Primary, age-related osteoporosis is the most common form of the disease, resulting largely from ageand hormone-related decreases in bone quality. Risk factors for osteoporosis and related fractures include physical inactivity, previous fractures, smoking, low body weight, low exposure to sunlight (in people above 50), tendency to fall, alcohol consumption, and impaired vision. Preliminary research also suggests an important role for genetic predisposition in the development of osteoporosis. Reduced bone quality due to diseases, disorders, medication use, and/or toxin exposure is referred to as secondary osteoporosis. Many who are diagnosed with osteoporosis have had exposures to secondary causes occurring earlier in life.

Pathogenesis

Bone is a living matrix comprised largely of crystals of calcium and phosphate, or hydroxyapatite, and the protein collagen. Throughout life, bones change in shape, size, and position through the processes of modeling and remodeling.
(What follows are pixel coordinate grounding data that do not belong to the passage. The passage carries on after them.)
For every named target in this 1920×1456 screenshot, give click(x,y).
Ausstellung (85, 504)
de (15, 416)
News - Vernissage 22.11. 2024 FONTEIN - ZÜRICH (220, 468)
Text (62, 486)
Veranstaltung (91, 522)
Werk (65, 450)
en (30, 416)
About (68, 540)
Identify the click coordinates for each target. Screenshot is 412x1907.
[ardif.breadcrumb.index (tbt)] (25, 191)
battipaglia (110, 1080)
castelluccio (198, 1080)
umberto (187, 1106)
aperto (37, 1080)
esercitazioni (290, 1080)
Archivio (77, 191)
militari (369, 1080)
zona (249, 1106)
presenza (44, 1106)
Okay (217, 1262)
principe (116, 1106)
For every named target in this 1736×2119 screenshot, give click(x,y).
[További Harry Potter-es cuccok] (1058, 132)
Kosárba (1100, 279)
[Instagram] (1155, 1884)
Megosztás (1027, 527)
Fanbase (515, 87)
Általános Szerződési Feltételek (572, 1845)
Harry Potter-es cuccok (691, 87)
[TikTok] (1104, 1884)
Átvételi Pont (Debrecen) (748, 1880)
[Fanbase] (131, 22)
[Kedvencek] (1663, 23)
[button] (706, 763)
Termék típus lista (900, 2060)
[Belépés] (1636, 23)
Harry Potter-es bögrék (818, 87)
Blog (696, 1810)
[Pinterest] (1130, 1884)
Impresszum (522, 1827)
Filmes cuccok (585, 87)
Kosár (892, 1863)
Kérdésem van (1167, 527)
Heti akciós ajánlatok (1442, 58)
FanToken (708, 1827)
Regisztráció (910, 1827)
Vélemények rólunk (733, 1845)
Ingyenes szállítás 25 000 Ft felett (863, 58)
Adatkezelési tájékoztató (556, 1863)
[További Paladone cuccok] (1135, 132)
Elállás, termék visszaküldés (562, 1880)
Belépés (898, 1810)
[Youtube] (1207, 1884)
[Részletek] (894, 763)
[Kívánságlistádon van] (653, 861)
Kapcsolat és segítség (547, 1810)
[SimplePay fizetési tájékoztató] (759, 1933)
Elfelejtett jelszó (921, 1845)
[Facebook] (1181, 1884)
Modeling allows bones to grow and shift in space by forming new bone at one site while removing it from another within the same bone. Remodeling is the removal and replacement of bone at the same site. Remodeling, which becomes the dominant process in both sexes around 20 years of age, is important in the repair of microdamage resulting from stresses on the skeleton, in the replacement of older bone tissue, and in the bioavailability of calcium and phosphate stored in bone for use in other bodily functions. Estrogen influences bone quality by directly and indirectly affecting the activity of osteoclasts, cells that break bone down, and osteoblasts, cells that build bone.

During menopause, a drastic reduction in estrogen production by the ovaries leads to remodeling imbalance and subsequent loss of bone mineral density (BMD). The sudden decrease in estrogen triggers an increase in osteoclast formation and recruitment, inhibits osteoclast apoptosis, and promotes osteoblast apoptosis. This acute phase of rapid bone loss lasts for 4 to 8 years.